─── DATA SECTION ───

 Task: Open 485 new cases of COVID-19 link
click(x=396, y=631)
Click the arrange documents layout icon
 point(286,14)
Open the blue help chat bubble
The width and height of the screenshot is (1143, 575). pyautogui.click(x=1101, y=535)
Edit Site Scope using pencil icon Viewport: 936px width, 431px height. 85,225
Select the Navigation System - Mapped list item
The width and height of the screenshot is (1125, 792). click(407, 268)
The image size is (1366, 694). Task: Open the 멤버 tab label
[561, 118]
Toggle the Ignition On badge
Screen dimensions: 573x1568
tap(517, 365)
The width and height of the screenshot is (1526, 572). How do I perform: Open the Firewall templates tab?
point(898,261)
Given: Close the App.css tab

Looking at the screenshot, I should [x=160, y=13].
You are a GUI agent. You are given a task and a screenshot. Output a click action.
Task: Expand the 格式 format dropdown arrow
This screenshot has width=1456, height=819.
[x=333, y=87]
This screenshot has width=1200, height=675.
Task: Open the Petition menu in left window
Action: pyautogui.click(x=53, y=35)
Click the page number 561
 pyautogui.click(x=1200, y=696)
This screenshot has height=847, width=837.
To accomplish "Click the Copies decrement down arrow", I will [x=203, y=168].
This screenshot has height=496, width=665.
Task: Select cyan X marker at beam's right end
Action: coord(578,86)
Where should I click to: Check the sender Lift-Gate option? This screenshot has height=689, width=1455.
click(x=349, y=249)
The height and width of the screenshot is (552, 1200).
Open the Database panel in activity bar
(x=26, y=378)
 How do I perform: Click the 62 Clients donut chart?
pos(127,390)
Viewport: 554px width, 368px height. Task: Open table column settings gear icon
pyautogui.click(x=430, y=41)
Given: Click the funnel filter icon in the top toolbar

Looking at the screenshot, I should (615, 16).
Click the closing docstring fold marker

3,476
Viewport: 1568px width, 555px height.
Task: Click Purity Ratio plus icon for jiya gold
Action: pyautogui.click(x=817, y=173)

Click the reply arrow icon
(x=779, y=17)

───

TASK STATEMENT - Set down the entries above once more, verbatim.

EXERCISE SOLUTION -
 Task: Open 485 new cases of COVID-19 link
click(x=396, y=631)
Click the arrange documents layout icon
 point(286,14)
Open the blue help chat bubble
The width and height of the screenshot is (1143, 575). pyautogui.click(x=1101, y=535)
Edit Site Scope using pencil icon Viewport: 936px width, 431px height. 85,225
Select the Navigation System - Mapped list item
The width and height of the screenshot is (1125, 792). click(407, 268)
The image size is (1366, 694). Task: Open the 멤버 tab label
[561, 118]
Toggle the Ignition On badge
Screen dimensions: 573x1568
tap(517, 365)
The width and height of the screenshot is (1526, 572). How do I perform: Open the Firewall templates tab?
point(898,261)
Given: Close the App.css tab

Looking at the screenshot, I should [x=160, y=13].
You are a GUI agent. You are given a task and a screenshot. Output a click action.
Task: Expand the 格式 format dropdown arrow
This screenshot has width=1456, height=819.
[x=333, y=87]
This screenshot has width=1200, height=675.
Task: Open the Petition menu in left window
Action: pyautogui.click(x=53, y=35)
Click the page number 561
 pyautogui.click(x=1200, y=696)
This screenshot has height=847, width=837.
To accomplish "Click the Copies decrement down arrow", I will [x=203, y=168].
This screenshot has height=496, width=665.
Task: Select cyan X marker at beam's right end
Action: coord(578,86)
Where should I click to: Check the sender Lift-Gate option? This screenshot has height=689, width=1455.
click(x=349, y=249)
The height and width of the screenshot is (552, 1200).
Open the Database panel in activity bar
(x=26, y=378)
 How do I perform: Click the 62 Clients donut chart?
pos(127,390)
Viewport: 554px width, 368px height. Task: Open table column settings gear icon
pyautogui.click(x=430, y=41)
Given: Click the funnel filter icon in the top toolbar

Looking at the screenshot, I should (615, 16).
Click the closing docstring fold marker

3,476
Viewport: 1568px width, 555px height.
Task: Click Purity Ratio plus icon for jiya gold
Action: pyautogui.click(x=817, y=173)

Click the reply arrow icon
(x=779, y=17)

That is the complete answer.